_GIVEN INFORMATION_:
----

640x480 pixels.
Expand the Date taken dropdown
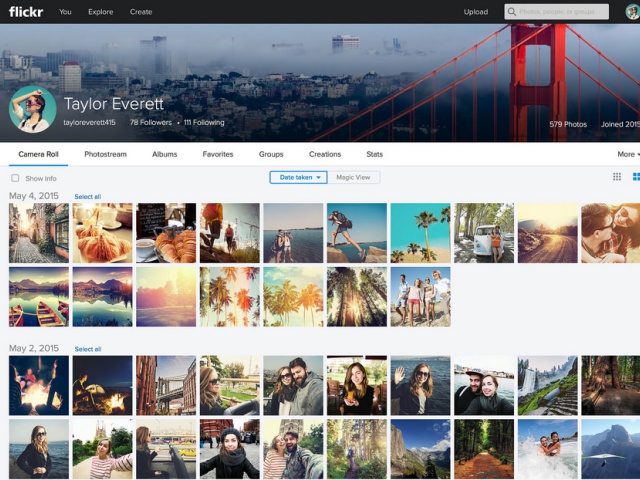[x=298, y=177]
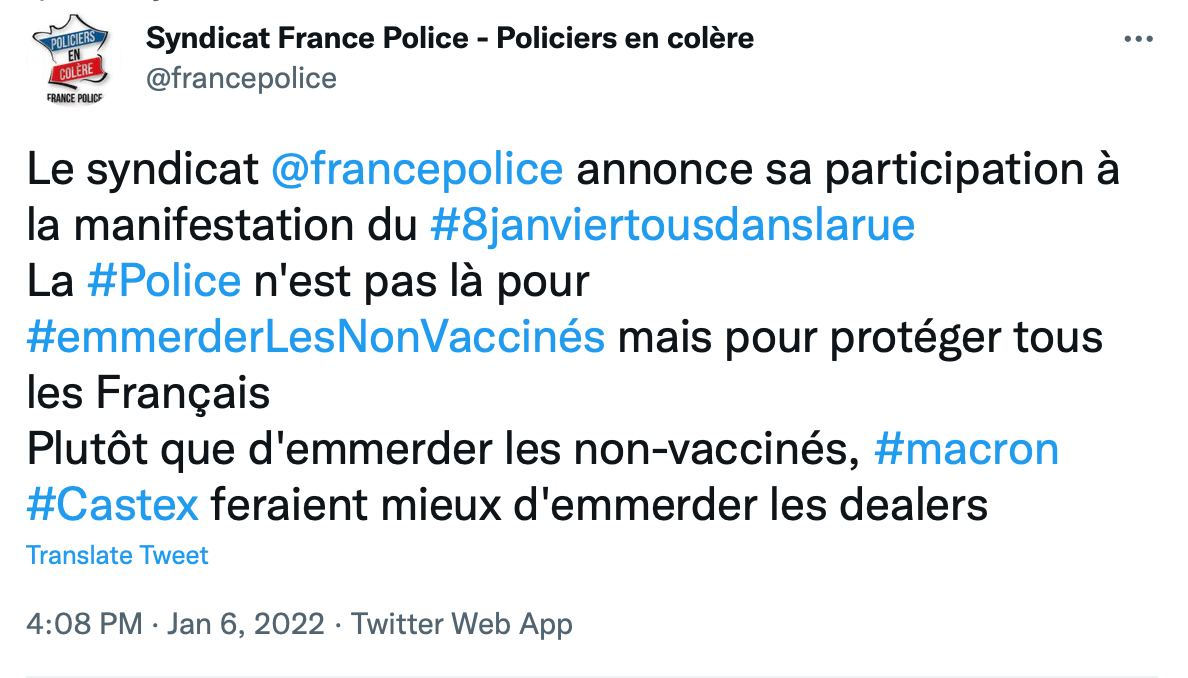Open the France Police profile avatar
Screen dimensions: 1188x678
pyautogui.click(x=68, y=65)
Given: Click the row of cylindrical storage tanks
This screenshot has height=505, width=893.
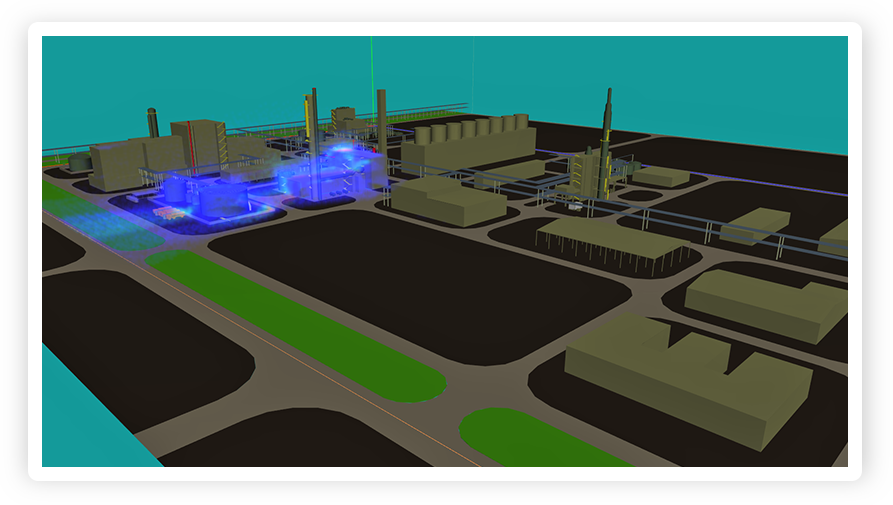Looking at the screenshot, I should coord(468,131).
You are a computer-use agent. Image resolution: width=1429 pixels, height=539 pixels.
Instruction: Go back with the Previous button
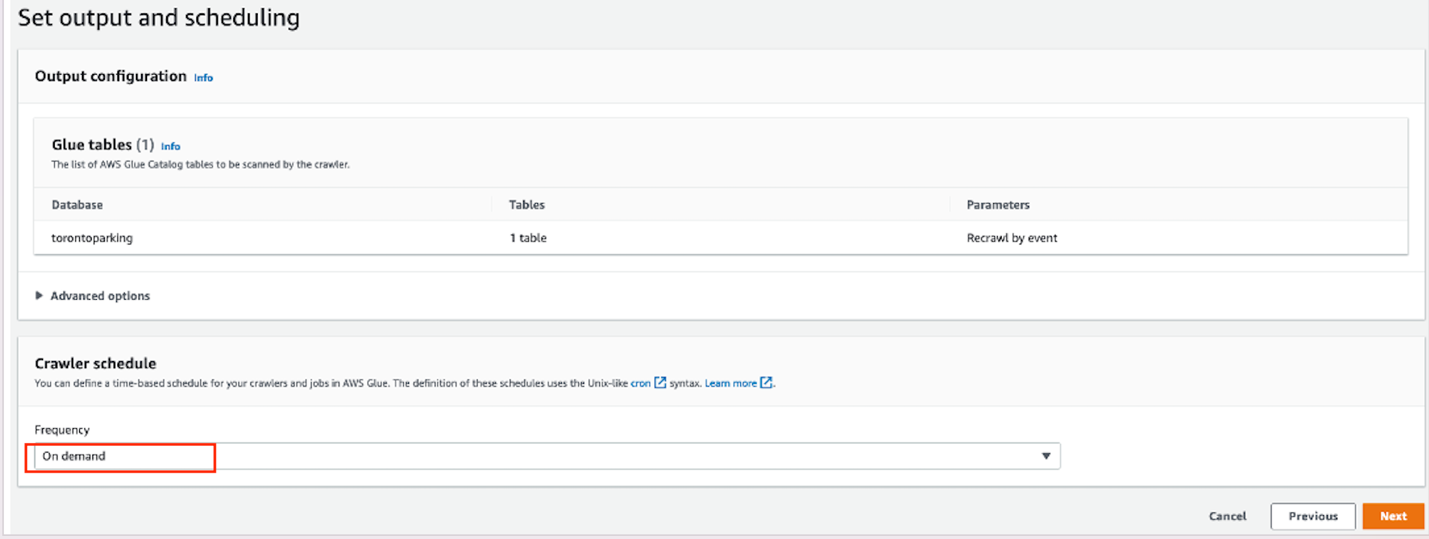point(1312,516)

----

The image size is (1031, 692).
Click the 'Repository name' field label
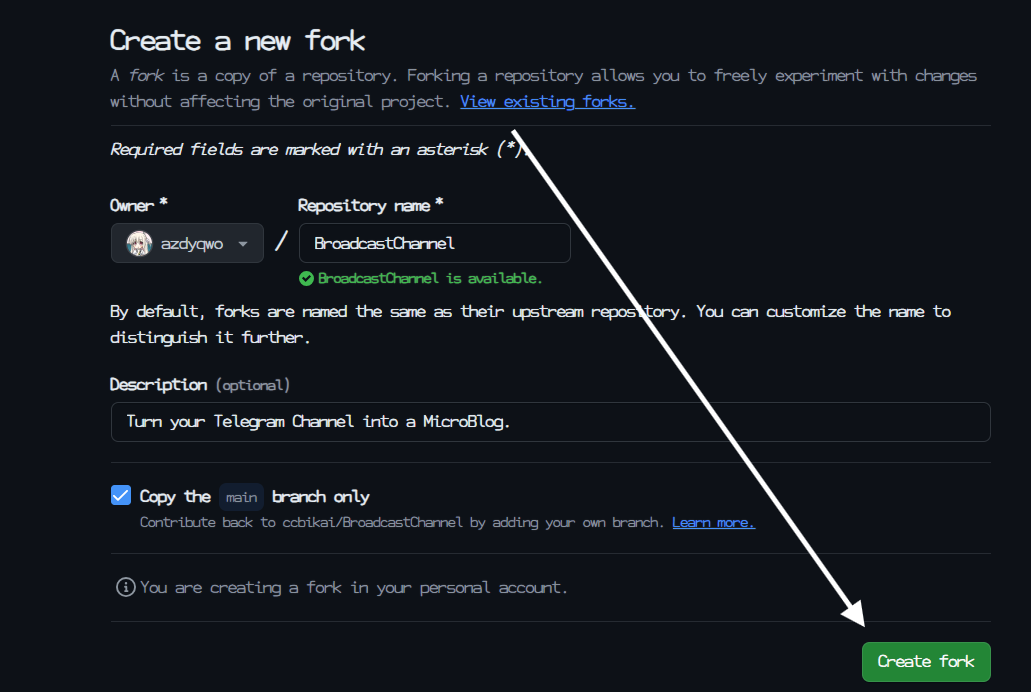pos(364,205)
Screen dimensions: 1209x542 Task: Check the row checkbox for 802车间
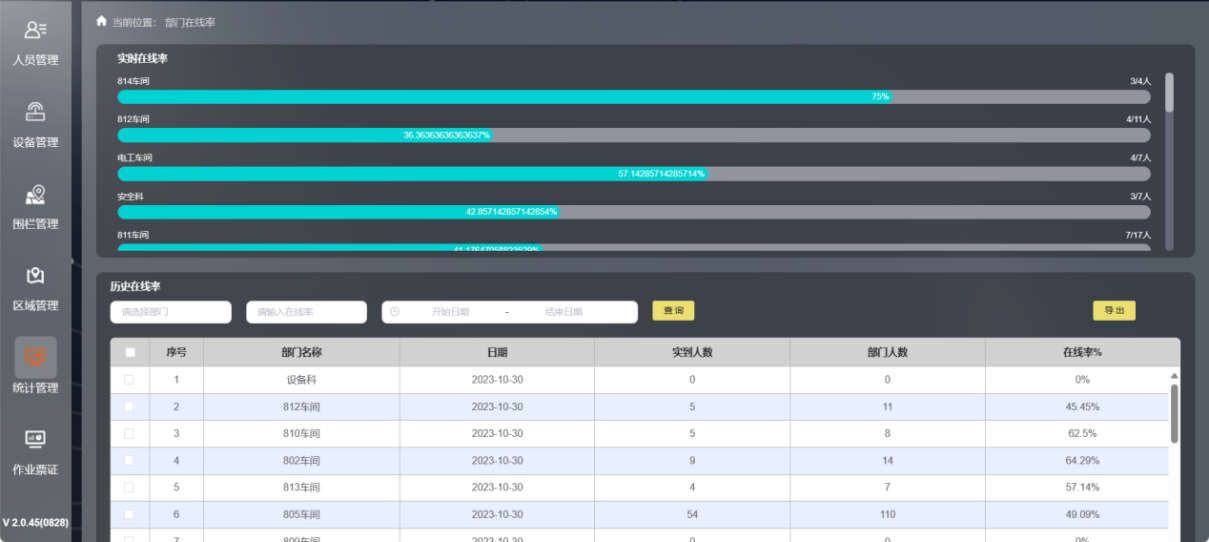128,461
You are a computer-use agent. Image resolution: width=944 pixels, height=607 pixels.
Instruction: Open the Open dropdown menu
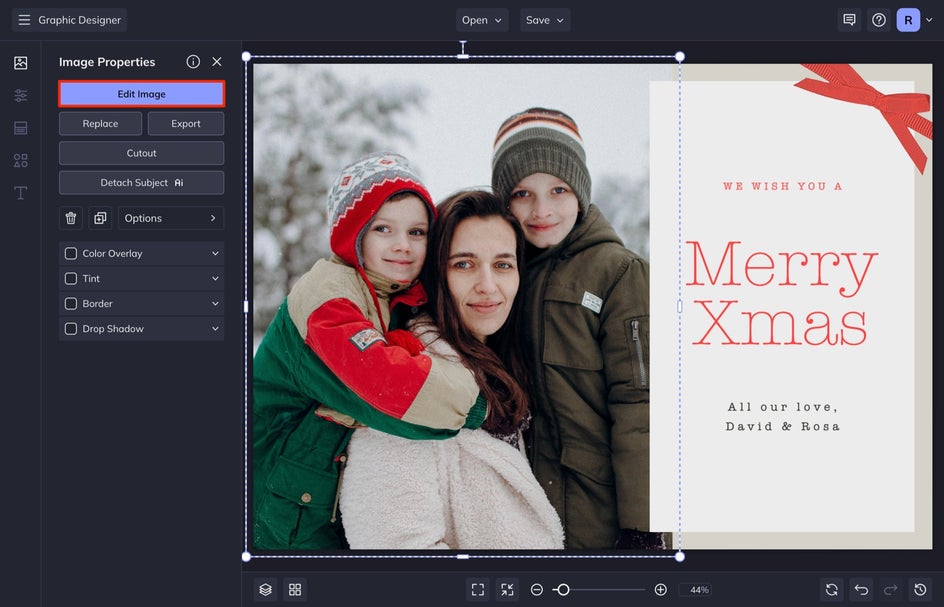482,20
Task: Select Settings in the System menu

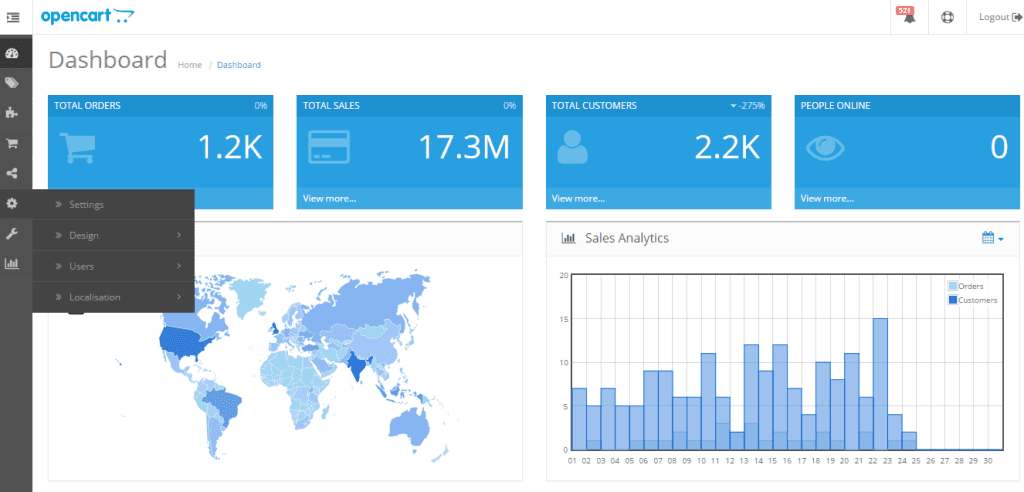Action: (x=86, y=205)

----

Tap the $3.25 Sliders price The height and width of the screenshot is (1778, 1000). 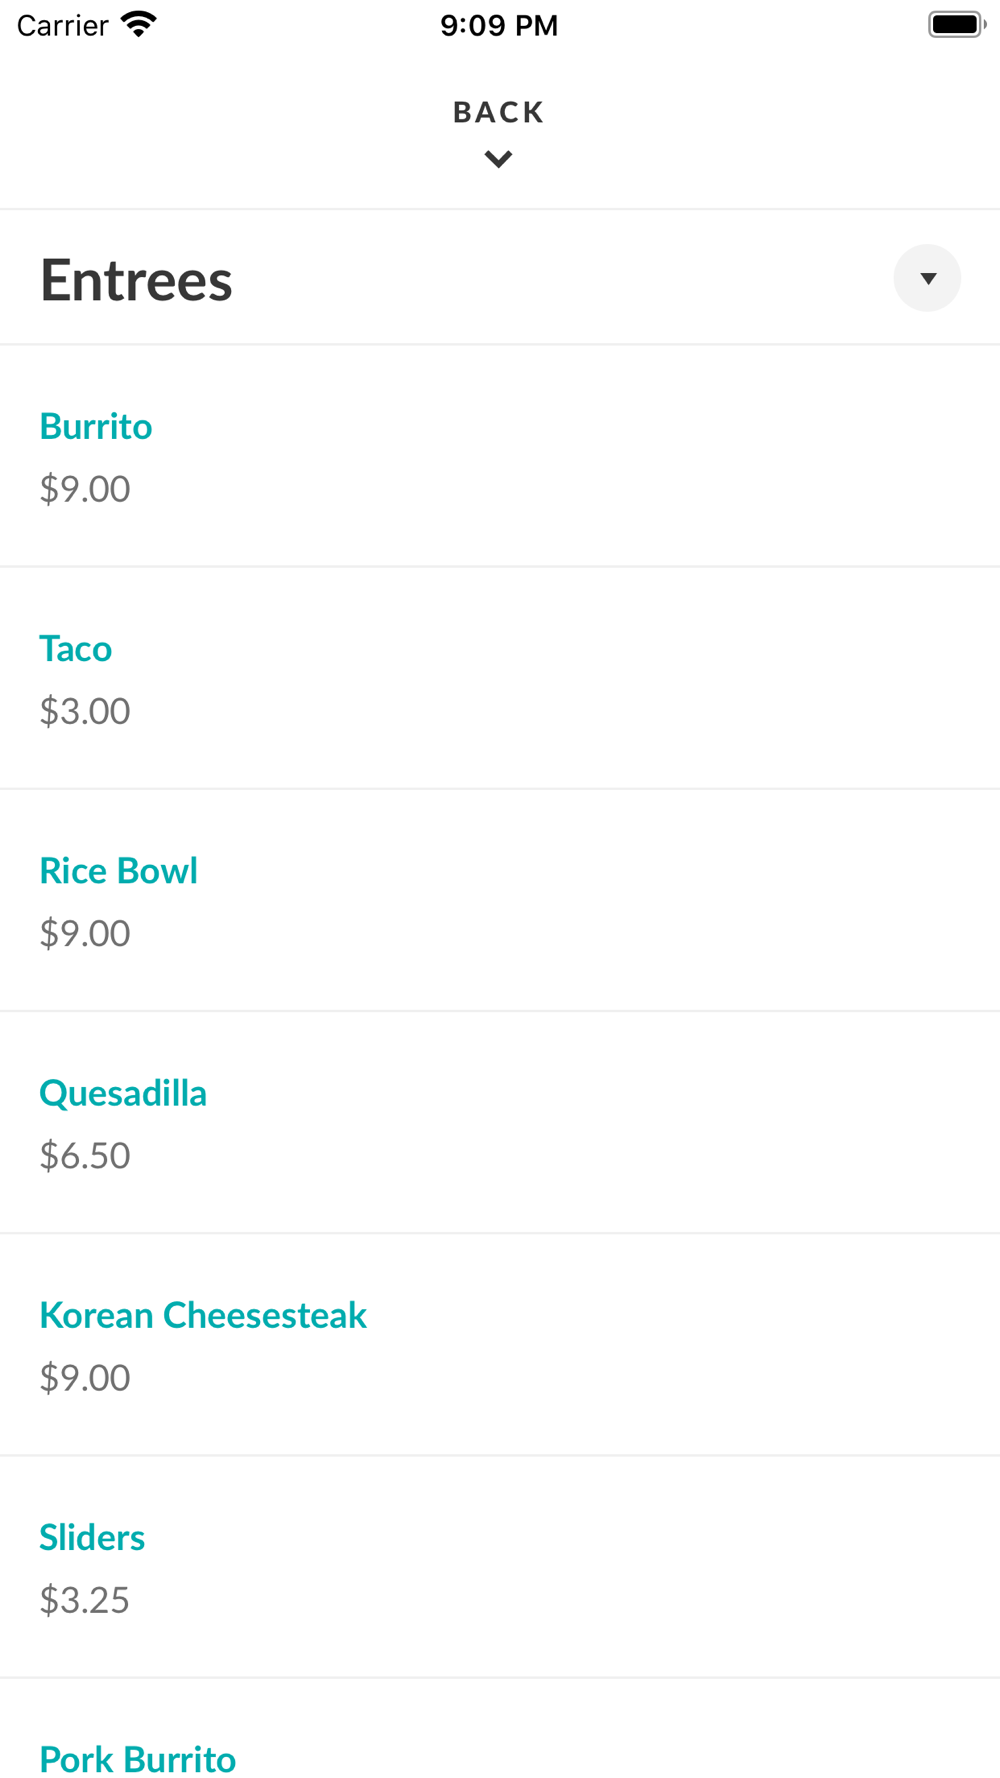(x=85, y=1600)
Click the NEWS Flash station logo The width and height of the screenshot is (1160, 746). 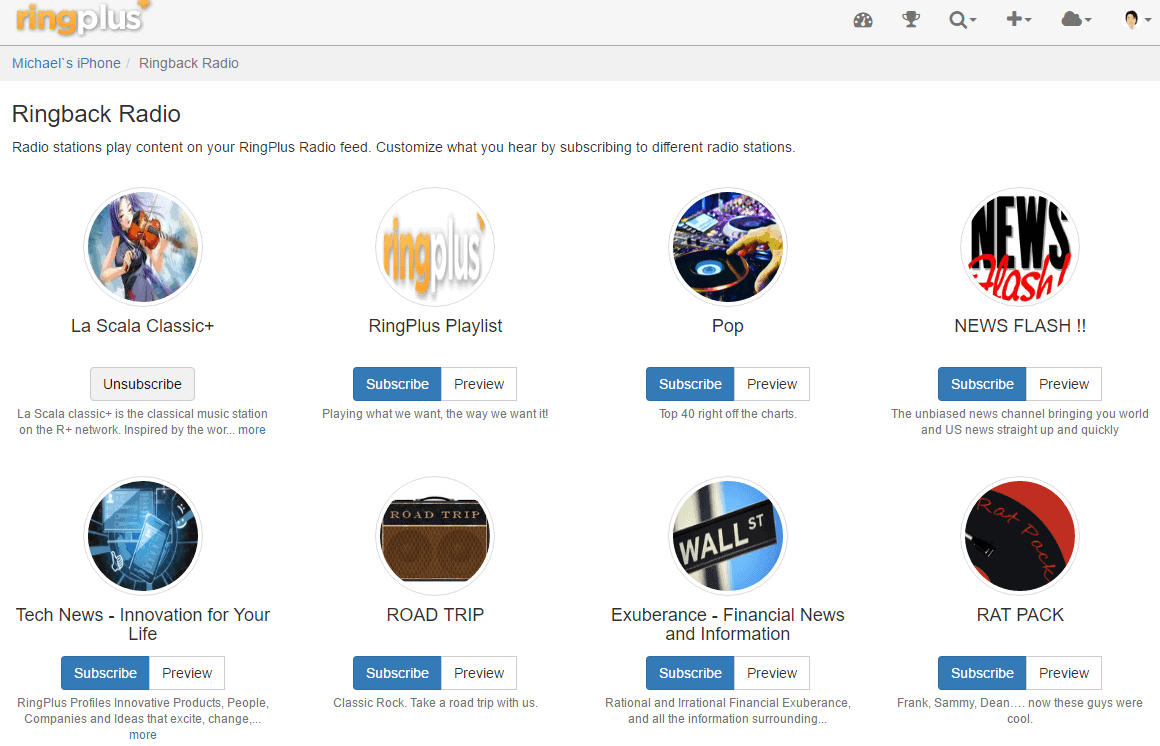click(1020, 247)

----

_WHAT IS BEING ASKED_: Rewrite the stretch of records from the line containing "640x480 pixels." through the line containing "point(1312,516)", changing "Previous" to "Back" and leaving everything else the same. Omit the pictures.

_TASK OUTPUT_:
640x480 pixels.
Expand the Date taken dropdown
[x=298, y=177]
Open the France Police profile avatar
Screen dimensions: 1188x678
pyautogui.click(x=68, y=65)
Given: Click the row of cylindrical storage tanks
This screenshot has height=505, width=893.
Looking at the screenshot, I should coord(468,131).
You are a computer-use agent. Image resolution: width=1429 pixels, height=539 pixels.
Instruction: Go back with the Back button
point(1312,516)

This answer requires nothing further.